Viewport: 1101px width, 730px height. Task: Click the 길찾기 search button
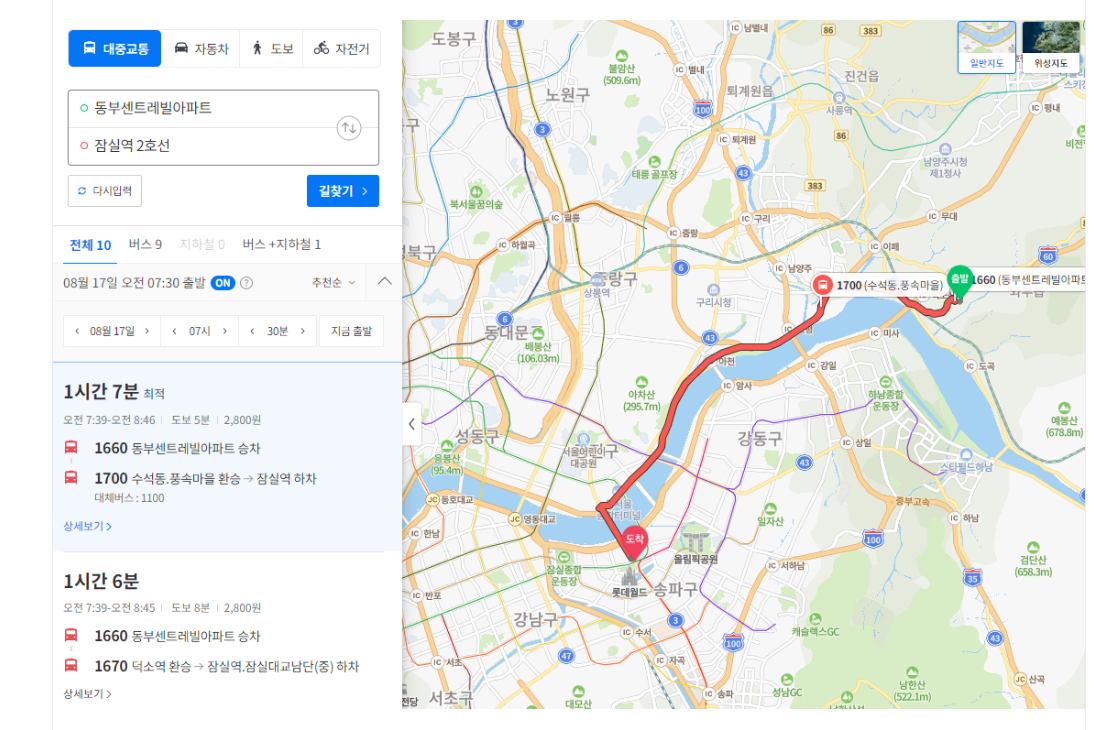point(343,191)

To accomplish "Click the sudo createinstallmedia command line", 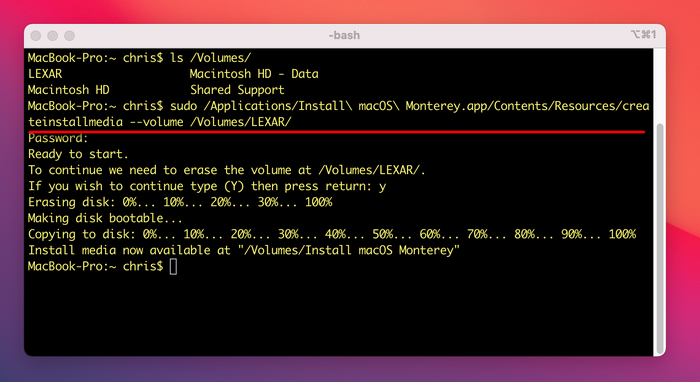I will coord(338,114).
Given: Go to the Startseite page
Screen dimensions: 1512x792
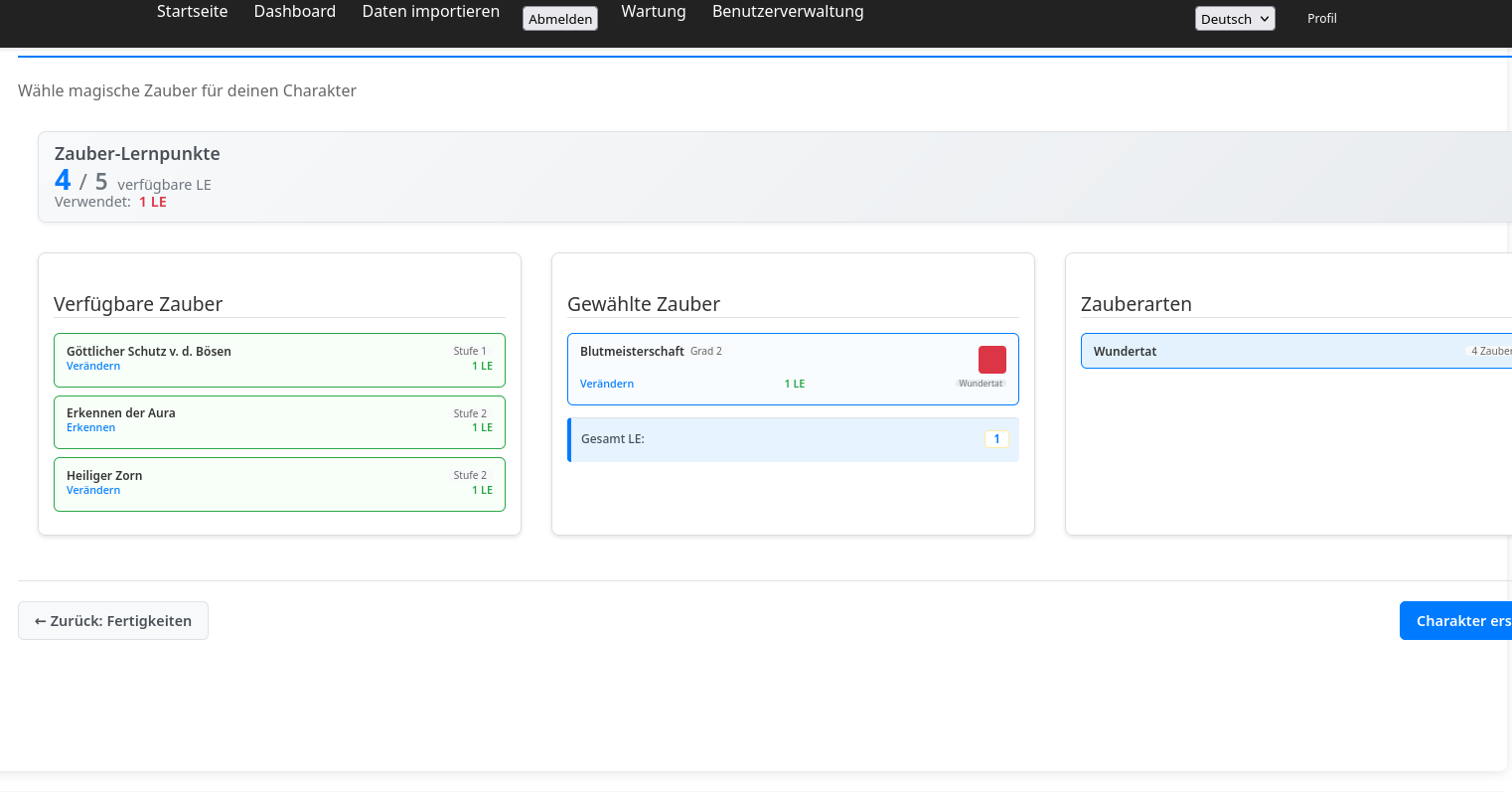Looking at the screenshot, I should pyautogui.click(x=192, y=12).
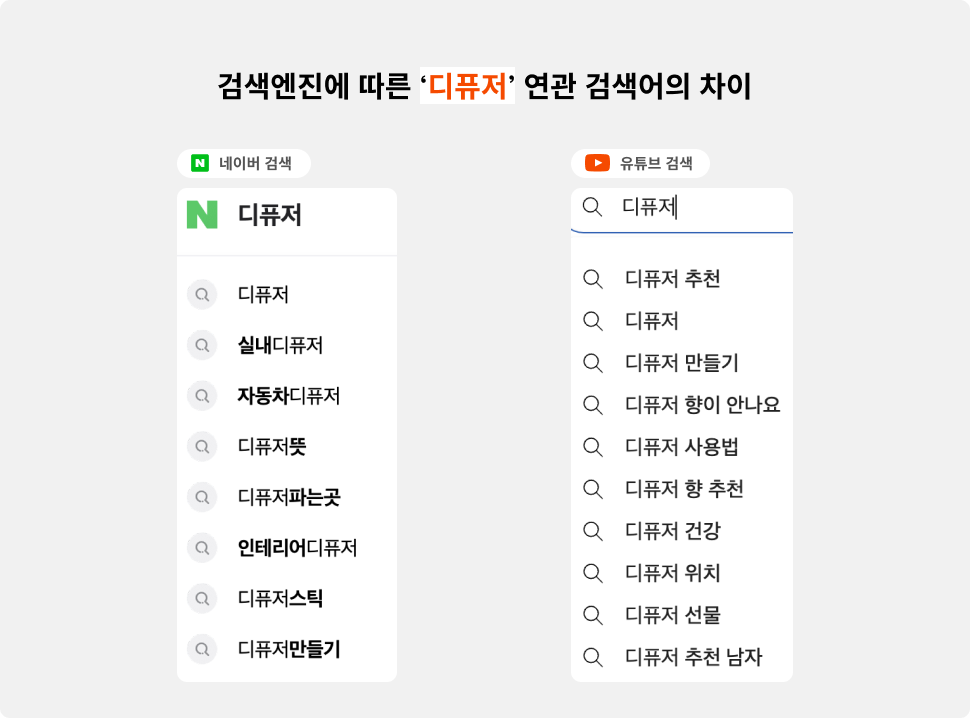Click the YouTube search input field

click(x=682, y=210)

==

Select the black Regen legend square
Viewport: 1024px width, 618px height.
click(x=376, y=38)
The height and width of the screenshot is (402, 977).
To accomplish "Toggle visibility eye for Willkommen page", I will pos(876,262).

### What the task asks
Would you copy every line of the entries that includes the word "page"?

### Your response
Given: Go to the Startseite page
To accomplish "Toggle visibility eye for Willkommen page", I will pos(876,262).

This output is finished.